L'eco della sfida tra San Martino e Cicciano non si è spenta, la decisioni arbitrali non hanno convinto, per usare una formula più morbida, la formazione caudina che si è sentita defraudata in una gara nella quale i ragazzi di Lo Iaco non hanno mai sofferto. La rabbia è tanta, una direzione che ha amareggiato tantissimo, decisioni che sono apparse sbagliate e penalizzanti in tutto e per tutto.
“Meno male – inizia mister Lo Iaco – che i tempi sono cambiati, adesso ci sono le telecamere anche sui campi dilettantistici e quindi vedere quanto è accaduto è abbastanza facile. C'è grande rammarico perchè essere arbitrati così significa aver toccato il fondo. E meno male che c'è stata la collaborazione da parte nostra e della società perchè c'era qualche dirigente che voleva aggredire verbalmente il direttore di gara ma siamo stati bravi a fare in modo che la situazione si chiudesse in piena tranquillità. La verità, in tutta questa situazione, è che San Martino è un centro tranquillo e questo fa in modo che non ci sia nessuno ad osservare l'operato di queste persone, né tanto meno commissari di campo che possano tutelare la stessa terna. Niente di tutto ciò”.
L'amarezza aumenta quando si entra nel dettaglio degli episodi, troppi per passare inosservati.
“Partiamo dalle ammonizioni di Santini che non si possono assolutamente accettare. La prima per qualche parolina detta all'arbitro, quando Diallo, il giocatore del Cicciano, ne ha dette di cotte e di crude per tutta la sfida. La seconda per una simulazione che non esiste. Il nostro giocatore è stato toccato e l'ammissione è arrivata anche da parte dell'autore del fallo. Ma non è stato solo questo, è l'atteggiamento del direttore di gara che ci ha indispettito”.
E in effetti di altre decisioni che non sono state accettate ce ne sono state.
“A fine primo tempo troviamo il due a zero, l'arbitro annulla motivando il tutto con un tocco di mano che non c'è stato. La sfera è stata toccata di testa. Abbiamo chiesto spiegazioni e alla fine è anche venuto fuori che il gol è stato annullato per fuorigioco. Nulla di tutto ciò, alla fine ci ha convinto. Infine l'episodio di Cocozza. E' vero il nostro giocatore ha commesso fallo, nessuno lo mette in dubbio, ma è stato spintonato, c'era da sanzionare questa decisione e non saremmo arrivati all'espulsione”.
San Martino sfortunato con questa direzione arbitrale, c'è poco altro da dire, il precedente non prometteva bene, ma la ciliegina sulla torta è stata posata con la rete del pareggio del Cicciano segnata da Diallo.
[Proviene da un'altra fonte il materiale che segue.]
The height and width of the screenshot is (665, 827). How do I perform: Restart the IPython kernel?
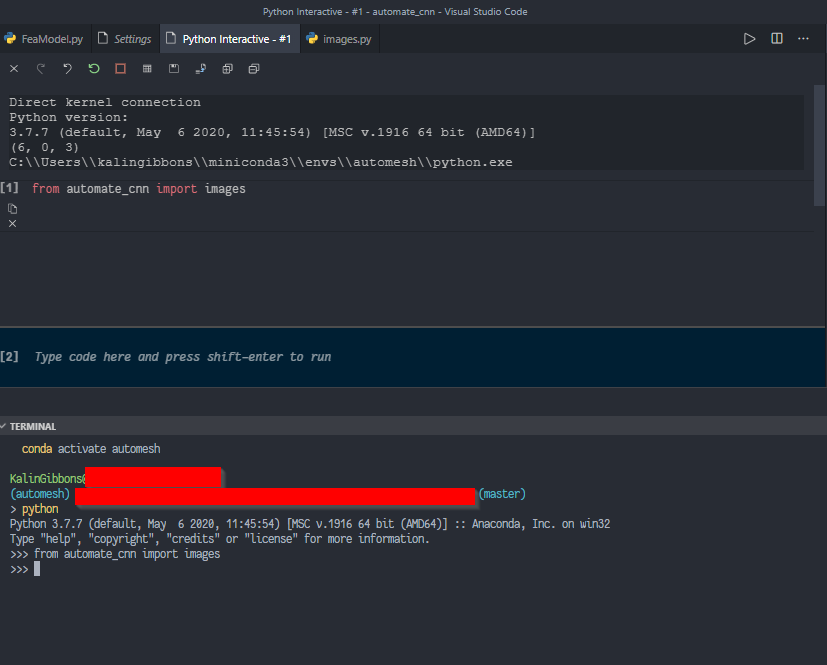(x=93, y=68)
“Di quella azione tutto si può dire meno che la palla sia entrata in porta. La punizione di Diallo ha preso la traversa e la sfera è rientrata in campo ma non ha mai varcato la linea di porta, non l'ha neanche mai toccata. Impossibile non rendersi conto di tutto ciò, specie da parte dell'assistente che si era posizionato proprio per vedere la dinamica dell'azione ed eventuali situazioni di gol – non gol. Inconcepibile assegnare la rete”.
Ormai restano solo le parole, la vera difficoltà arriva nella prossima sfida perchè il San Martino dovrà affrontare il difficilissimo derby contro il Montesarchio senza quattro pedine importanti.
“Le decisioni scellerate porteranno dei danni in vista della prossima gara. Mancheranno Santini, Cocozza, Saginario, diffidato, ammonito e quindi squalificato, e Villanova. Una situazione che non si può commentare, figlia di queste decisioni che definire errate è poco”.
In effetti è stato un pomeriggio poco piacevole per il San Martino, una giornata nera per quanto riguarda la direzione arbitrale. Da salvare solo una cosa: la maturità mostrata dall'ambiente e dalla società sammartinese. Decisione non condivise in maniera netta ma accettate dimostrando grande civiltà. Se puoò valere qualcosa, questa è una vittoria importante.